* _Textausschnitt_:
======

Sind denn Juristen dem Staat gegenüber so willfährig?
Prof. Bosselmann: Juristen werden dazu ausgebildet, den Staatsbetrieb aufrechtzuerhalten. Wir lernen, dass es sich nur lohnt über Dinge nachzudenken, die im Parlament eine Mehrheit finden. Es braucht eine gewisse Radikalität oder eine unjuristische Denkweise um die „Rechte der Natur“ zu fordern oder in die Diskussion einzubringen. Peter Saladin, der für diesen Verfassungszusatz gekämpft hat, war so einer – genau wie Christopher Stone, der nach Deutschland kam, um in den 80er Jahren die berühmte Seehundklage vorzubereiten.[2] Man macht nur Fortschritte, wenn man auch bereit ist, sich als Jurist auch ein Stück lächerlich zu machen. Das schrieb schon Christopher Stone in seinem wichtigen Essay „Should trees have Standing?“ (Deutscher Titel: „Umwelt vor Gericht“.) Aber: Was heute lächerlich ist, kann morgen ganz normal sein. Früher war es lächerlich zu glauben, dass Sklaven oder Frauen die gleichen Rechte haben wie Weiße oder Männer. Das wurde sehr ernsthaft diskutiert. Dann kam es zu einem Paradigma Wechsel und beides wurde selbstverständlich. Heute fragen sie die Leute: „Wie konnte man jemals nur anders denken?“
Paradigmawechsel? Wie geht das?
Bosselmann: Wir wissen darüber inzwischen einiges. Der Wissenschaftstheoretiker Thomas S. Kuhn hat darüber geforscht und herausgefunden, dass wir uns, wenn es um unser Weltbild geht, nicht rational verhalten. Wir übernehmen Ideen, die wir - aus welchen Gründen auch immer - attraktiv finden.
Sei es aus emotionalen, ästhetischen oder spirituellen Gründen. Ein neues Paradigma entsteht, wenn neue Ideen auf Resonanz stoßen. Der Paradigma Wechsel kennt vier Stadien. In der ersten Phase wird das herrschende Weltbild in Frage gestellt. In der zweiten Phase macht man sich über das alte Paradigma lustig. In der Dritten kommt es zu einer Polarisierung und Politisierung. Die Gesellschaft ist gespalten. Und in der vierten Phase ist das neue Weltbild plötzlich vorherrschend und anerkannt. Und wer das alte Weltbild vertritt ist - „von gestern“.

======

* _Gegebene Angaben_:
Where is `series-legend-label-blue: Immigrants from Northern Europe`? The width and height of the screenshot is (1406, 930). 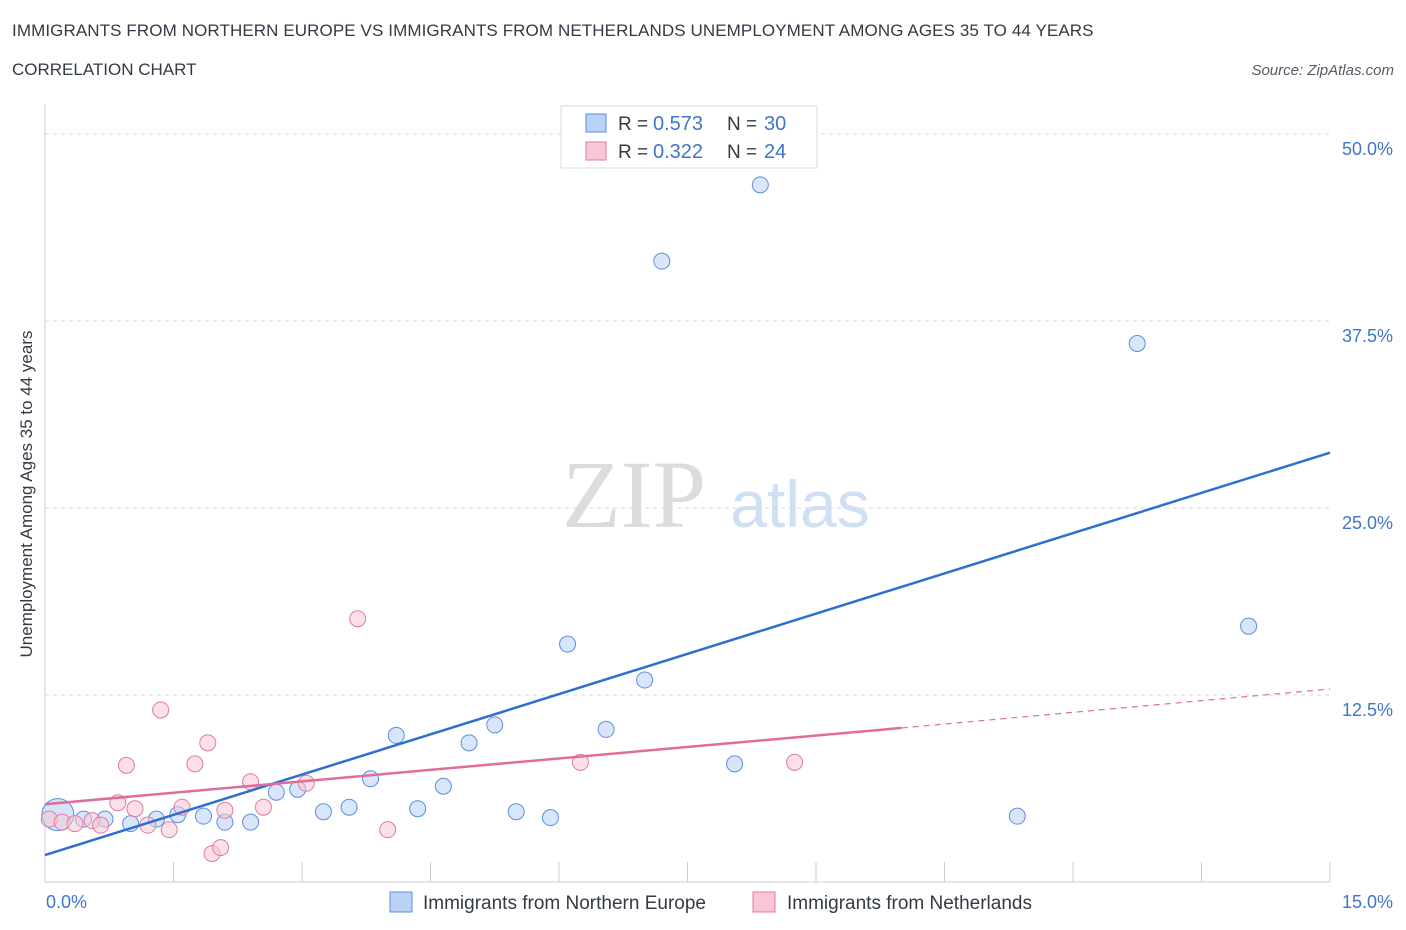 series-legend-label-blue: Immigrants from Northern Europe is located at coordinates (564, 904).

======

* _Aufgaben_:
A) Prüfe, ob die folgenden Aussagen mit dem Textausschnitt übereinstimmen, und belege jede Antwort mit Ja oder Nein sowie dem entscheidenden Wortlaut als Zitat. (i) Juristen werden darauf vorbereitet, den Staatsbetrieb aufrechtzuerhalten. (ii) Christopher Stone kam in den 90er Jahren nach Deutschland. (iii) Der Paradigmenwechsel verläuft in drei Stadien.
B) Nenne alle Phasen des Paradigmenwechsels, die der Textausschnitt beschreibt, in ihrer Reihenfolge.
C) Schreibe den Textausschnitt über die Rechte der Natur und den Paradigmenwechsel im Anschluss an seinen letzten Satz weiter.

* _Lösungen_:
A)
(i) Ja: „Juristen werden dazu ausgebildet, den Staatsbetrieb aufrechtzuerhalten.“
(ii) Nein: „der nach Deutschland kam, um in den 80er Jahren die berühmte Seehundklage vorzubereiten“
(iii) Nein: „Der Paradigma Wechsel kennt vier Stadien.“

B)
1. Das herrschende Weltbild wird in Frage gestellt.
2. Man macht sich über das alte Paradigma lustig.
3. Es kommt zu einer Polarisierung und Politisierung, und die Gesellschaft ist gespalten.
4. Das neue Weltbild ist plötzlich vorherrschend und anerkannt.

C)
Und wo stehen wir heute, wenn es um unsere Beziehung zur Natur geht. Wie weit sind wir von einem Paradigma Wechsel zugunsten eines ökologischen Weltbildes und Rechtssystems entfernt?
Bosselmann: Wir sind schon sehr lange in der Phase drei. Denn die ökologischen Realitäten können wir nicht leugnen. Doch obwohl unser Verstand sagt, dass wir nicht über der Natur stehen, verhalten wir uns noch immer anders. Heute geht es darum, diese neuen Tatsachen in unser System zu integrieren. Manchmal fehlt nur ein kleiner Anstoß, ein „NUDGING“ und ein neues Weltbild setzt sich durch. So war es auch mit dem Fall der Mauer. Die Wende hatte schon lange in den Köpfen der Entscheider und der Menschen stattgefunden. Der Mauerfall war dann nur noch das Ereignis, das diesen Wandel sichtbar machte.
Ist es das Recht, das neue Realitäten schafft oder ist ein neues Recht nicht vielmehr Ausdruck einer neuen gesellschaftlichen Realität?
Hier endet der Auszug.